Those kinda salaries, tax free, clear double - treble what I clear, so if you can get through it for a couple of years (some folks do 5 or 10...) then you can certainly have lots of $$$ in the bank. My two years in Oman paid for my Thai palace (ok, a shitty little Nakhon Nowhere house), but were quite enjoyable. Life in Korea is nice. $400 a month goes into a pension fund which I get back when I leave; a months salary bonus at the end of each year; free accom (nice apartment) - 24 hour bars and clubs, quite pricey to live, but a nice life... Your jobs certainly are worth doing a few years and putting $100k plus in the bank. My 5 years could put half that in the bank, but I live well. Students are respectful, learn well and there's a lot of satisfaction in the job from seeing students develop. Saudi, i-Raq and Afghanistan would not be for me, but good luck to you if you go that route - I'd really want $8,000 clear per month, free accom of good quality, 4 months holiday and a months annual bonus to do any of those jobs; could be had 5-10 years ago, not sure there's many out there in that space nowadays though.

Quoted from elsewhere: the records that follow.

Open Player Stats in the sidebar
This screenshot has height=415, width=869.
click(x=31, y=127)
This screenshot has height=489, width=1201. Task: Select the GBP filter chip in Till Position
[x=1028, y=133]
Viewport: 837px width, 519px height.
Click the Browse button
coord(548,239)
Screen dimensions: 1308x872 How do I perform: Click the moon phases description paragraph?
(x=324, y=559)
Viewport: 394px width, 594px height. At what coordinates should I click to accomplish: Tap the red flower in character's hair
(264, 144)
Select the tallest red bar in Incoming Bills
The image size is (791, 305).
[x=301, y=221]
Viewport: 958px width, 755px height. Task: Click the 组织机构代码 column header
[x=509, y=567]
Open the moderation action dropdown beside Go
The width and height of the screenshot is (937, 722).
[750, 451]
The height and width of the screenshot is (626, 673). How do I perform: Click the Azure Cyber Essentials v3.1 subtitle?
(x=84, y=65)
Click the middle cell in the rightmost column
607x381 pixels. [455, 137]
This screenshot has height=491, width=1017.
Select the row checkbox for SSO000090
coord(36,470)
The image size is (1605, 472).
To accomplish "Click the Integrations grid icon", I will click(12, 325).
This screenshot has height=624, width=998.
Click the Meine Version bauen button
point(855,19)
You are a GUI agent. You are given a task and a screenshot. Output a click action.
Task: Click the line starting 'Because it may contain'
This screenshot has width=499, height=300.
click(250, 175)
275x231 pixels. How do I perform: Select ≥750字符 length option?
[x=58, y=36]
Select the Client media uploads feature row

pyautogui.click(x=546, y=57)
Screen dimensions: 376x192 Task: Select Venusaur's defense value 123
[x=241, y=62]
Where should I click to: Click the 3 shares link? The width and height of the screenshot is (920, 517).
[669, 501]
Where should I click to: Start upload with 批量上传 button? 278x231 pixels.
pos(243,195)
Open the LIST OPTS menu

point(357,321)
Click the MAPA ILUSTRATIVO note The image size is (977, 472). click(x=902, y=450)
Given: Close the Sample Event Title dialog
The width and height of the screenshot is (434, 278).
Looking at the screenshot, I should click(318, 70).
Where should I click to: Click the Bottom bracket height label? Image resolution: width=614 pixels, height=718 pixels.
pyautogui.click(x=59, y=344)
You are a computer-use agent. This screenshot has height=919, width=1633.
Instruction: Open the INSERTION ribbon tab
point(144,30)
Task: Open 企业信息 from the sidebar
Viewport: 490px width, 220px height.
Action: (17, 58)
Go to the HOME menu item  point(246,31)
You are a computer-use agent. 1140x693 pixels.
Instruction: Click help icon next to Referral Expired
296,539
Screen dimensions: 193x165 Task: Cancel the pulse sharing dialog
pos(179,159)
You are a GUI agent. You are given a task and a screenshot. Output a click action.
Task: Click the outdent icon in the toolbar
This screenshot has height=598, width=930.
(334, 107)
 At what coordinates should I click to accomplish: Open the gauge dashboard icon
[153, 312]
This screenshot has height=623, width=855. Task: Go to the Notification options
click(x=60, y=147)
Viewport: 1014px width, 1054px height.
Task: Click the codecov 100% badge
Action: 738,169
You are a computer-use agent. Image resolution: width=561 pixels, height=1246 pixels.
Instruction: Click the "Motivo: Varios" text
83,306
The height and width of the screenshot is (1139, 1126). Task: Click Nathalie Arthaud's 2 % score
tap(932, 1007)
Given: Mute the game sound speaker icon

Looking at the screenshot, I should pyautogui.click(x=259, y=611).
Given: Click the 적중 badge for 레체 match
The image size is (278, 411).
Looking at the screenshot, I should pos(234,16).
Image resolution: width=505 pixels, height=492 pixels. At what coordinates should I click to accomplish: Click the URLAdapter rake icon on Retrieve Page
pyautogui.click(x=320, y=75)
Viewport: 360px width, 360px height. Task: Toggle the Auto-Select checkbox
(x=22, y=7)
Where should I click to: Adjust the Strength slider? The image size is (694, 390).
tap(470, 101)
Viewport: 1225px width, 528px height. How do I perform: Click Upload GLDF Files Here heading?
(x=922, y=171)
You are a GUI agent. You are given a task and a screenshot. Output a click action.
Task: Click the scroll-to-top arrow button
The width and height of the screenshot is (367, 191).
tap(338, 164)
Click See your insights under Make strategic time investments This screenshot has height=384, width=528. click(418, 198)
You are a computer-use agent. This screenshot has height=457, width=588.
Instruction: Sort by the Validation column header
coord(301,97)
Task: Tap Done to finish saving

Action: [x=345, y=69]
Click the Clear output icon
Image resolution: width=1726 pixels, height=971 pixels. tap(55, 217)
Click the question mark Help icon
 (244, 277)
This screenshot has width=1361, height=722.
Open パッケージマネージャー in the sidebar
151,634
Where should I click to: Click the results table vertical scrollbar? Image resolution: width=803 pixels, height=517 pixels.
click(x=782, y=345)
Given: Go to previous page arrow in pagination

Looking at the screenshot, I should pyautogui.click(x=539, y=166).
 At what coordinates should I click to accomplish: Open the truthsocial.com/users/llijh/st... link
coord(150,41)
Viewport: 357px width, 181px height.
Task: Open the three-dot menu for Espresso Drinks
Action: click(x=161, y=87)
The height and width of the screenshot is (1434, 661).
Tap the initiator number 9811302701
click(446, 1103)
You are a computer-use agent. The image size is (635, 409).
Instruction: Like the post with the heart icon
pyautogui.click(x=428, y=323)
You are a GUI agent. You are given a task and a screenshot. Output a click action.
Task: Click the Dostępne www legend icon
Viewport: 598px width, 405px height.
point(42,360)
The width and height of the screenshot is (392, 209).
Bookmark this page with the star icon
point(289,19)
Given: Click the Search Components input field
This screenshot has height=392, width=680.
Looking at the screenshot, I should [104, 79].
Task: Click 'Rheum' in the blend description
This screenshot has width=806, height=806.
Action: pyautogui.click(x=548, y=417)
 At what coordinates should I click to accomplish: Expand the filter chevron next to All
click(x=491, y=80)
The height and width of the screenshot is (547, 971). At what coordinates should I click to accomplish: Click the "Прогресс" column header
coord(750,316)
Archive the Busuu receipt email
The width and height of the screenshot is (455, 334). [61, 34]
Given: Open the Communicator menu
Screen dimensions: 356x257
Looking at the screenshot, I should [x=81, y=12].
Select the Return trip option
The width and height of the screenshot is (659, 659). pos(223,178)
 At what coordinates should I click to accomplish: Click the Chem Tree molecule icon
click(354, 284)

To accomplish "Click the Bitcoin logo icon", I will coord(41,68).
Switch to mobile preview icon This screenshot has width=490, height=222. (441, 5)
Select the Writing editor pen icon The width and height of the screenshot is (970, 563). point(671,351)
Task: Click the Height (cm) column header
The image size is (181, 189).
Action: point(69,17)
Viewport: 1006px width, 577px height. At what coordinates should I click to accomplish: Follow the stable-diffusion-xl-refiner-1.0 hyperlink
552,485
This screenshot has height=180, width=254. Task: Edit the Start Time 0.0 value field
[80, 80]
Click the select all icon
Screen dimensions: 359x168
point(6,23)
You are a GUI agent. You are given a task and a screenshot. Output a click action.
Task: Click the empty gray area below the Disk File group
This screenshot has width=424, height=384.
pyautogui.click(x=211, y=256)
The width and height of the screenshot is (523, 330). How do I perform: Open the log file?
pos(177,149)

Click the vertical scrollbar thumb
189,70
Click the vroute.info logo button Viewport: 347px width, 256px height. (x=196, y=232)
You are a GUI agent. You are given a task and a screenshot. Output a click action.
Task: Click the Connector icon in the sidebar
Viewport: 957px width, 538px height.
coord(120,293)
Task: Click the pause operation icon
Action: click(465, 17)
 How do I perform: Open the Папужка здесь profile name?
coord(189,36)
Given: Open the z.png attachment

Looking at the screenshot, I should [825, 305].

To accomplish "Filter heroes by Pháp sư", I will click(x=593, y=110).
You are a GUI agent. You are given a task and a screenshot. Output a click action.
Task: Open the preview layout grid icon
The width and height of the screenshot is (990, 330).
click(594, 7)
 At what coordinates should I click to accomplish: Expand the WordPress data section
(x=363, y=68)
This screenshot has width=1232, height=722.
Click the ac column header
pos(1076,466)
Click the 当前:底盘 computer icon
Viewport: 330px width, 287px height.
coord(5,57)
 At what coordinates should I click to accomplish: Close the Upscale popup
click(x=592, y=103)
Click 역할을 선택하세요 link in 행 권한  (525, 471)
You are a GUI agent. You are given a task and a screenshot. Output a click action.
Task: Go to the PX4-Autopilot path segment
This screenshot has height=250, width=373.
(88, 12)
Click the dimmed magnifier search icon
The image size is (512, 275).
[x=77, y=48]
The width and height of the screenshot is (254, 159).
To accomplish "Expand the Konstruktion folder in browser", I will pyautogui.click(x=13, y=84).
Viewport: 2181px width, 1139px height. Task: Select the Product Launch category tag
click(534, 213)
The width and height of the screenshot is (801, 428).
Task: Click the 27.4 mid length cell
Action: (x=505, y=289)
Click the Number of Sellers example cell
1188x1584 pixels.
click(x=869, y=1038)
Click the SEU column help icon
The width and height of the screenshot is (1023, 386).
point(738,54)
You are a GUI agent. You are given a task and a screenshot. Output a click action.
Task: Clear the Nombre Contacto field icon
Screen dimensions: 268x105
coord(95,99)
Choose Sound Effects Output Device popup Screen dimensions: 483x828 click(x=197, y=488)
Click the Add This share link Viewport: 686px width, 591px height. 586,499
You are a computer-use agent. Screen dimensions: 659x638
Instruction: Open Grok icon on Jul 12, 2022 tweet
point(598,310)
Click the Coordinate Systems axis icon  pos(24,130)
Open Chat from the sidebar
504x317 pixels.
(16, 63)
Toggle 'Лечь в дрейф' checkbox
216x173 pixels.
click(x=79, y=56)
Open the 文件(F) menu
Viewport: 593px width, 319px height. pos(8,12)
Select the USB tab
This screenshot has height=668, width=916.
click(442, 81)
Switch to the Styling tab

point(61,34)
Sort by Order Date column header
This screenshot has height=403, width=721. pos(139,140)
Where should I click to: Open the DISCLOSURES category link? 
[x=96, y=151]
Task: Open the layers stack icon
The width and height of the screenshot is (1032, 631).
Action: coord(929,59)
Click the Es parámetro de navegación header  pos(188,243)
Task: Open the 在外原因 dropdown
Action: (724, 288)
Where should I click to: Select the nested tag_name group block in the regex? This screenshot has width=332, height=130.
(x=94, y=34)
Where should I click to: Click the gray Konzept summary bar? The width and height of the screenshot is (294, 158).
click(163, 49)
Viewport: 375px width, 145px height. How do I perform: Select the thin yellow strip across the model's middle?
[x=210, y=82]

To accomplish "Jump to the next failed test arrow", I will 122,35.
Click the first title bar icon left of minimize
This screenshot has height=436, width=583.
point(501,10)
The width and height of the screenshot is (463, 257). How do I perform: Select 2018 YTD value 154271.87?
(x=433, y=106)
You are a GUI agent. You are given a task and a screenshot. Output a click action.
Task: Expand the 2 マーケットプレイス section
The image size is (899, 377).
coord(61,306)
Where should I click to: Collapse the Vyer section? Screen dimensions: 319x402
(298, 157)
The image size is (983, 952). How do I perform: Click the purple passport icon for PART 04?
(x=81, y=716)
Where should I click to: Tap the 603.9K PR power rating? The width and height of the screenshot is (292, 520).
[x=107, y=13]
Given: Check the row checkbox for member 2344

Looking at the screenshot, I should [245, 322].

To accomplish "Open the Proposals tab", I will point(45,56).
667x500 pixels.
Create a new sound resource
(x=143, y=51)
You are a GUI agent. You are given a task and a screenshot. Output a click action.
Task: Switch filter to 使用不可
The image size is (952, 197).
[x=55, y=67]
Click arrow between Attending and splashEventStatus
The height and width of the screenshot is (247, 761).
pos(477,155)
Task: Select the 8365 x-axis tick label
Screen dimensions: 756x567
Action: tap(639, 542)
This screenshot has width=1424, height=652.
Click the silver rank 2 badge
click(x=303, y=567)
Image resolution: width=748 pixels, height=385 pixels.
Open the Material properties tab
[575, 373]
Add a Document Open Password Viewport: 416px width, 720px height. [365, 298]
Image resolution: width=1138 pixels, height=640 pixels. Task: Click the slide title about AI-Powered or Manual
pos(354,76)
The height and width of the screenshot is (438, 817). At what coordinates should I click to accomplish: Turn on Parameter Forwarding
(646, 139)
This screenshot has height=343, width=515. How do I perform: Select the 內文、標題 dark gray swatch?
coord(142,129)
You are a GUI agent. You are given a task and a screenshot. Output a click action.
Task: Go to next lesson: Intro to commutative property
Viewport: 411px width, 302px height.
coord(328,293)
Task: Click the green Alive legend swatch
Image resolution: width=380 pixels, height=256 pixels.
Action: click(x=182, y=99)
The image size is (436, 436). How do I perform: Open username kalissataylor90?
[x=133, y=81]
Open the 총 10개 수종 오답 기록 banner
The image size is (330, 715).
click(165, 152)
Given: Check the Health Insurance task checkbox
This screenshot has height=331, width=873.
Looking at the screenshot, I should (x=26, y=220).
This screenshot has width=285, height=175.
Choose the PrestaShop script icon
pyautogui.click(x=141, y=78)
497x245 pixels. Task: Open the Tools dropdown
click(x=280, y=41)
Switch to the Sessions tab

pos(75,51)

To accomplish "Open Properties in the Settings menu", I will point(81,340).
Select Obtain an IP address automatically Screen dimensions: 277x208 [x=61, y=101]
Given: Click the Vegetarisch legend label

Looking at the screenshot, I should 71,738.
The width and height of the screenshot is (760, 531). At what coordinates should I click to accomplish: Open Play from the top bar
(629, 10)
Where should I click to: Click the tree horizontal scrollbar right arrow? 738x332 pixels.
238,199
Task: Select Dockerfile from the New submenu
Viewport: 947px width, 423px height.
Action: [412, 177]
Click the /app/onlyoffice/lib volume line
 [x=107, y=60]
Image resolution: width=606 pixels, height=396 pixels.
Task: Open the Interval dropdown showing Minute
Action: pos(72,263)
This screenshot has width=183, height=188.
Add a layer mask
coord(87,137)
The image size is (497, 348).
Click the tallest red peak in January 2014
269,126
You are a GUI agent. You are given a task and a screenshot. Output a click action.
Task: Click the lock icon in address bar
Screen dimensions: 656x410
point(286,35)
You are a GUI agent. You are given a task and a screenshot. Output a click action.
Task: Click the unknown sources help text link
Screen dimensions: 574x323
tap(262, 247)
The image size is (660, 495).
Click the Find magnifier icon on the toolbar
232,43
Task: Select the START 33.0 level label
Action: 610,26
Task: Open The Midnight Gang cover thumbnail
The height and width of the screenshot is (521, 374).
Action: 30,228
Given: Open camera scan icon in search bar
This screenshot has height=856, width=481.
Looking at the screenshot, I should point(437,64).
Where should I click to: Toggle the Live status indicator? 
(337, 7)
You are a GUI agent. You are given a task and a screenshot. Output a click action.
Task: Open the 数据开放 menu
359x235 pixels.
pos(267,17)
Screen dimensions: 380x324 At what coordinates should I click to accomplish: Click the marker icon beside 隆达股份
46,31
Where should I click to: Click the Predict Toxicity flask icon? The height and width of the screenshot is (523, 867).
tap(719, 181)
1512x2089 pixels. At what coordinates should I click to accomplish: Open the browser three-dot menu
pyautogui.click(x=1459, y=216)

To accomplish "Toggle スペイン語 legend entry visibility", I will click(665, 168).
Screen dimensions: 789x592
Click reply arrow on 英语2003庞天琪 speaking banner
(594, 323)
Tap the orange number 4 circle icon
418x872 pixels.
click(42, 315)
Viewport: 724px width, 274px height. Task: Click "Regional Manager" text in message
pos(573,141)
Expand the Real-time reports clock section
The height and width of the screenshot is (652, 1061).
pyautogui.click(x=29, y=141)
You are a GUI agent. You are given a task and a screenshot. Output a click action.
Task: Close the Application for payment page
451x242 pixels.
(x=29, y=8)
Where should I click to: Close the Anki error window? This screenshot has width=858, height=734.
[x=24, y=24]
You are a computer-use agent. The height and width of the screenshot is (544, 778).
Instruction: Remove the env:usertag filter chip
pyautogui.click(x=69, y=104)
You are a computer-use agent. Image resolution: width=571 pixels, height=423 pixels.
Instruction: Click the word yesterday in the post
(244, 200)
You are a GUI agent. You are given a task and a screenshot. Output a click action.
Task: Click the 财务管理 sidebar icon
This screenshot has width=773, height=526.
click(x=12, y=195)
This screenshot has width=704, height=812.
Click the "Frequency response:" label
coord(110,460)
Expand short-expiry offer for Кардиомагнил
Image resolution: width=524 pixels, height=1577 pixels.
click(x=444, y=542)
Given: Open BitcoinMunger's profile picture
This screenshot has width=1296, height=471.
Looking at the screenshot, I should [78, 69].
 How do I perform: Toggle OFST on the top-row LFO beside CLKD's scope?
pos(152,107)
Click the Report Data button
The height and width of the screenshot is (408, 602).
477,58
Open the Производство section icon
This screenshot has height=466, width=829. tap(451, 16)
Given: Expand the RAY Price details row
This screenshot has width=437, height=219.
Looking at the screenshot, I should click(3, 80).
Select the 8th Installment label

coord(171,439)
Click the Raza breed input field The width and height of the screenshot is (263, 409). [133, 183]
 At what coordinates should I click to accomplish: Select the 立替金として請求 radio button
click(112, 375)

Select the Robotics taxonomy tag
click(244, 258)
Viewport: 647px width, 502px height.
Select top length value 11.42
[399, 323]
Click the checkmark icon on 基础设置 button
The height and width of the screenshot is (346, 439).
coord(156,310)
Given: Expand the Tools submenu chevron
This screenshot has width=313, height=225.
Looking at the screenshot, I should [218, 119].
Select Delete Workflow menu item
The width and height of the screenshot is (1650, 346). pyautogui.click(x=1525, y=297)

If I could do 5 years in Japan now, and save $50,000+ in the bank while having a really nice time and good quality of life then I'd be pretty happy. Five years in Saudi would put $100-150k in the bank, much much more, but 5 years there...  :Sad:

----------


## hick

Saudi is what you make it, ime.

Yep, I lived and taught in S. Korea for 5 years.  Daejon, Daegu and more recently Bundang.

----------


## fredwiggy

Vocation    :Smile:

----------


## hick

> quite pricey to live, but a nice life..


I still visit Korea frequently.  
I find that if you read (speak reasonably) Hangul and have a few key K-friends, you find ways to cut costs and even approach the 90s level of expenditures.
But,...I don't drink (or whore) anymore.

----------


## Maanaam

> Vocation


Erm, that was a deliberate mistake for comedic emphasis.

----------


## docmartin

Taught 14 classes in November (they run for 0.5 / 1 / 2 / 4 days). 
Invoiced 196 hours plus 12 in the plane for about 25 AUD

----------


## OhOh

> so I'll sign for:
> 
> All visa/residency expenditures reimbursed.
> 1 Round trip Flight/yr.
> 6,000 usd/mo.
> 3- 3.5 mos paid vaca/yr.
> Full health insurance.
> No more than 10 contact hours a week.


Have they replied to your demands yet?

----------


## Mandaloopy

Talked to some friends at other schools and they work similar hours and say much the same- getting teachers to come to Mongolia is a challenge, even when the package is decent.

----------


## tomcat

> even when the package is decent


...if the package realistically compensated for the hardships and the workload (as you have described them), there would be no problem recruiting staff...

----------


## hick

> Have they replied to your demands yet?


Yeah, the offer is there.  I'm not in a rush.

----------


## OhOh

> Yeah, the offer is there. I'm not in a rush.


Looks like a decent gig. Good luck.

----------


## hick

Thank you Ohoh.  That's very nice of you to say  :Smile: 

As I and others (incl BB) have indicated: the "golden days" are pretty much over.

Too many (qualified) teachers willing to work in the region for peanuts.

Ahh well.  Ya do what ya gotta do.   :Wink:

----------


## happynz

> As I and others (incl BB) have indicated: the "golden days" are pretty much over.
> 
> Too many (qualified) teachers willing to work in the region for peanuts.
> 
> Ahh well.  Ya do what ya gotta do.


Never knew the salad days, but yeah, still gotta earn a crust. (Food metaphors FTW)

----------


## hick

> with a max of 2 learning hours of 2 per week.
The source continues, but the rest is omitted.